KORKAK

122 49 7
                                    


GÖRSELDE Kİ ROSSALİE :)

***********************************
"Nereye gidiyoruz bakalım." Elizabeth sırıtıp bana baktı.

"Kasaba meydanında yeni bir mekan açılmış oraya gidip nasıl diye bakacağız." neden her yeni açılan yere gitmemiz gerekiyor.

"Umarım bu gece sonumuz farklı olur sür bakalım." umarım benim için bu yıl farklı olur.

*******************************************

Kasaba meydanına indiğimizde normalden daha fazla kalabalık olduğunu fark ettim. Bu yeni açılan yer baya ünlü olmuş anlaşılan. Her ne kadar geceleri gençler olsa da azınlık derecede olurdu ama bu gece herkes dışarı çıkmaya karar vermiş belli. O kişilerden biride benim aslında. Bende duvarlarımı yıkıp bu gece dışarı çıktım. Gideceğimiz yer nedense içimde sıkıntı oluşmasına sebep oluyordu. Huzursuzluğumu Elizabeh'e söylesem gelmemek için bahane ürettiğimi söyleyip bana inanmayacaktı.

"Daha ne kadar var yolumuz var?" diye sordum. Yol uzadıkça geriliyordum.

"5 dakika sonra oradayız az kaldı bebek." Elizabeth'in heyecanlı olduğu her halinden belli. Bu da demek oluyor ki bu gece erkek avına çıkacak.

"Bana bak Elizabeth bu gece uslu dur. Leon bir hatamı daha görürse bu sefer beni eve kapatır. Ve ben senin yüzünden ceza almak istemiyorum. İçmek yok baştan söyleyeyim." Elizabeth somurtarak bana bakmaya başladı.

"Senin yerine annemi getirsem daha çok eğlenirdim emin ol ama ben seni seçtim neden acaba. Dur ben sana söyleyeyim biraz insan yüzü görde vahşileşme diye." Şuna bak birde dalga geçiyor.

" O zaman bir dahaki sefere anneni çağırmayı düşün. Ben ve vahşiliğim tek başımıza mutluyuz." Elizabeth şaşkınca bana bakmaya başladı.

"Şaka yaptım Ross alınacağını düşünmemiştim özür dilerim." Sonunda araba durmuş biraz ileride olan kalabalığın sesi iyice yükselmişti. Elizabeth söylediğim şeyi yanlış anlamış kırıldığımı düşünmüştü.

"Sorun yok hadi daha geç olmadan gidelim ve bitsin bu işkence." Elizabeth bana umutsuz vakaymışım gibi bakarken başımı sağ sola sallayıp arabadan indim. Bu partiye bütün gençler katıldığı için onu görme ihtimalim yüksekti ve ben bundan korkuyordum. Elizabeth yanıma gelip koluma girdi ve beni kalabalığa doğru çekiştirmeye başladı. İçimde oluşan huzursuzluk her adımımda büyüyor ve bütün vücudumu kaplıyordu. Tedirgin adımlarla kafeye girdim. O kadar kalabalık ki sandalyeler kalkmış yüksek yuvarlak masalar koyulmuş.

Birilerine çarpmadan ilerlemek adına büyük çaba harcarken hüsranla sonlandı. Çarptığım kişi neredeyse düşmeme sebep olacakken kollarımdan sıkıca tutmasıyla büyük bir rezillik engellenmiş oldu. Başımı kaldırıp o olmaması için dua etmeye başladım. Yavaşça gözlerimi onun gözlerine çevirdim. Neyse ki kehribar gözler yerine mavi gözlerle karşılaştım. Derin bir oh çekerek kollarımı karşımda duran sarışın çocuktan kurtardım.

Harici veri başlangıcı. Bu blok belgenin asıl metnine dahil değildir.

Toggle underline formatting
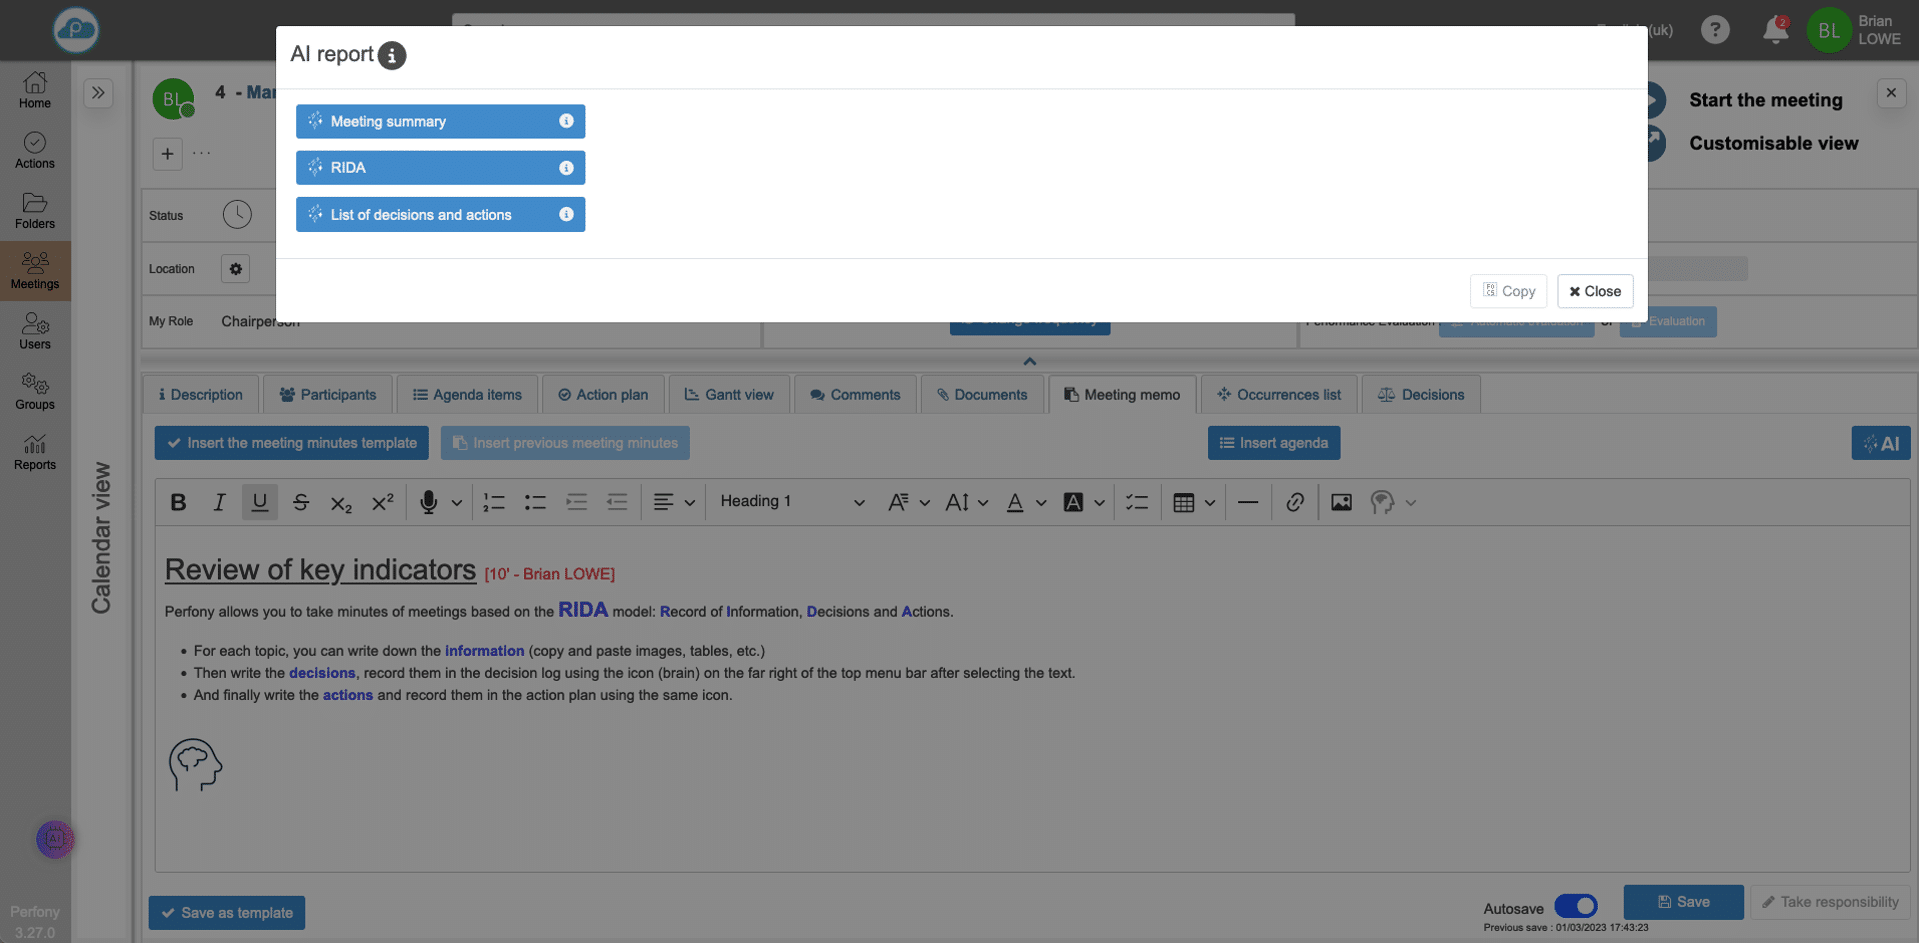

Sırıtarak bana bakması sinirlerimi bozdu. Arkamı dönüp gidecekken duyduğum sesle yerimde kaldım.

"Özür dileseydin bari güzellik bu ne hırçınlık." Ha birde ukala! Neden ben diye bağırmak istiyorum artık. Cevap vermeyip yürümeye devam edecekken o kelimeyi duymamla yerime mıhlandım.

"Rosalie gel!" bu sesi neden bir yerlerden hatırlıyorum. Kalp atışlarım hızlanırken aklım buradan kaçma isteğiyle dolup taşıyordu. Yavaşça ona doğru döndüm.

"Se... sen adımı nereden biliyorsun?" mavi gözlü gıcık sırıtmaya devam etti.

"Nereden bileceğim adını. Ben bir şey demedim ki." Ne demek demedim!